* What to work on *
From the passage on curvature, torsion and the Frenet frame below, extract the text starting with "A well-known intuitive" and going on through "point is unique.", copied word for word.

* Extract provided *
※
In a plane curve, the curvature suffices to describe how a curve changes along its length. In three dimensions, only the curvature is not sufficient to describe how a curve is changing along its length, and another coefficient called torsion is required to give an understanding of how the curve "twists" in a particular direction. In the Frenet frame moving smoothly along a curve, the derivative of the $\overrightarrow{N}$ gives a particular combination of $\overrightarrow{B}$ and $\overrightarrow{T}$, which will be discussed below. The combination involves the curvature and the torsion. The torsion signifies how much the Frenet frame is twisting around $\overrightarrow{T}$, i.e., how much $\overrightarrow{B}$ and $\overrightarrow{N}$ rotate into each other. The curvature signifies how much $\overrightarrow{T}$ is rotating back into $\overrightarrow{N}$.

A relatable example would be of a spiral parking lot. A vehicle going upward in the parking lot would have its normal vector pointing towards the centre of the spiral (the centripetal force), while the tangent vector would denote the velocity of the vehicle, and the binormal vector would denote the upward force exerted by the surface of the spiral, on which the vehicle is moving.

Bird's Eye View

What do the tangent line and velocity have in common? Notice how they are both parallel to $r\prime (t)$ and $T(t)$; and are also both orthogonal to $N(t)$ and $B(t)$. Through the course of these notes, we explore whether this implication is actually an inference.

A well-known intuitive reference frame, called the Frenet frame, consists of a unit length tangent, $\overrightarrow{T}$, to the central axis, a principal normal, $\overrightarrow{N}$, and a binormal, $\overrightarrow{B}$.

Since we know that the tangent and normal vectors to a curve at a given point are unique, the TNB frame thus formed at a point is unique.
※
* Data for review *
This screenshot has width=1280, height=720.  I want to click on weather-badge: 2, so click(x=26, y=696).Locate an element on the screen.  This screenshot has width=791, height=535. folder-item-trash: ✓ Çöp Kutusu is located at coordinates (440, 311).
※
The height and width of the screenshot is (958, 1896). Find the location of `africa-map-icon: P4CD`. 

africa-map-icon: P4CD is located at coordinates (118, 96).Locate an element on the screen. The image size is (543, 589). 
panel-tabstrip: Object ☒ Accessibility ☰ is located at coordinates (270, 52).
※
* Response below *
A well-known intuitive reference frame, called the Frenet frame, consists of a unit length tangent, $\overrightarrow{T}$, to the central axis, a principal normal, $\overrightarrow{N}$, and a binormal, $\overrightarrow{B}$.

Since we know that the tangent and normal vectors to a curve at a given point are unique, the TNB frame thus formed at a point is unique.